## To do
What is the number of lines in the entries that contain "Taiwan"? Reply with that number only.

(Dataset excerpts)

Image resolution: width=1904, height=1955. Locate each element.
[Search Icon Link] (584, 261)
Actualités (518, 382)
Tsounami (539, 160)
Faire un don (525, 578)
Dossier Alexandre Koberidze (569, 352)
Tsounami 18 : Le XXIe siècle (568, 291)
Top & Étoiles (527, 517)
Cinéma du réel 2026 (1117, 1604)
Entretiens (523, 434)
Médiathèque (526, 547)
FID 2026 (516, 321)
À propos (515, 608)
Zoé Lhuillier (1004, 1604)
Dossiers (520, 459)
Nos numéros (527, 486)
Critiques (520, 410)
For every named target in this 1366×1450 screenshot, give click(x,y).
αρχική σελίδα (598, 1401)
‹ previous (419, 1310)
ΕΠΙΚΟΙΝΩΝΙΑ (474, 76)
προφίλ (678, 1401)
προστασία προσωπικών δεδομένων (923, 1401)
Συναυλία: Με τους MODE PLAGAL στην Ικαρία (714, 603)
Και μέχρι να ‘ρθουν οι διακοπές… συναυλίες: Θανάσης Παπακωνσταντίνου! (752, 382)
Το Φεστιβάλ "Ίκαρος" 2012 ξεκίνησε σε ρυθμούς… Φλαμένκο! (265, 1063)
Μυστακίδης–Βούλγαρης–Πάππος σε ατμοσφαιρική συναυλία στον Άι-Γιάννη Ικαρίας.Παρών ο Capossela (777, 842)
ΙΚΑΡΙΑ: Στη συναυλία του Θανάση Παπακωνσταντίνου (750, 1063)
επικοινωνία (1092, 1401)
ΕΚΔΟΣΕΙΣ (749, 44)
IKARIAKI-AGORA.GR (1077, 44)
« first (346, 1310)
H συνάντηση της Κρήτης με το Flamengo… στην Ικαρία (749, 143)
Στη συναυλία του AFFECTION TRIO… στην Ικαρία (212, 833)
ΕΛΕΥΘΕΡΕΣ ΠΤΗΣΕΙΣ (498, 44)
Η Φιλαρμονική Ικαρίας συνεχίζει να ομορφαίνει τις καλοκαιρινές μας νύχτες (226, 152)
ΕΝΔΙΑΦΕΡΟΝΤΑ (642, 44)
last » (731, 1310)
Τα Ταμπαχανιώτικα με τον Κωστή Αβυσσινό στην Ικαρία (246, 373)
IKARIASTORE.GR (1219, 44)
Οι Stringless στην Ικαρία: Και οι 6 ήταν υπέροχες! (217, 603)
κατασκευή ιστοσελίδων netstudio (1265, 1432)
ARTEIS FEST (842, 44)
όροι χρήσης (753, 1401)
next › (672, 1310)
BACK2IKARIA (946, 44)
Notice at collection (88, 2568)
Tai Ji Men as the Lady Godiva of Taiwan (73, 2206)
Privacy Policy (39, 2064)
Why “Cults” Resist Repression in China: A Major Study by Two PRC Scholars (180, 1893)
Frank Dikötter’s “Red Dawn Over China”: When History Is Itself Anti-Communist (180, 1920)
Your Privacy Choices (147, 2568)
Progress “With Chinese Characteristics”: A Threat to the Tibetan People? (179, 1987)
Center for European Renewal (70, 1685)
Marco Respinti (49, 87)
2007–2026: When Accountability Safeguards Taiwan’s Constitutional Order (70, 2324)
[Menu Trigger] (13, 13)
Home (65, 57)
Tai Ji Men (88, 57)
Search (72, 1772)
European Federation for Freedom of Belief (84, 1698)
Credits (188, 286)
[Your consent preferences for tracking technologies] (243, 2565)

## Response to this task
2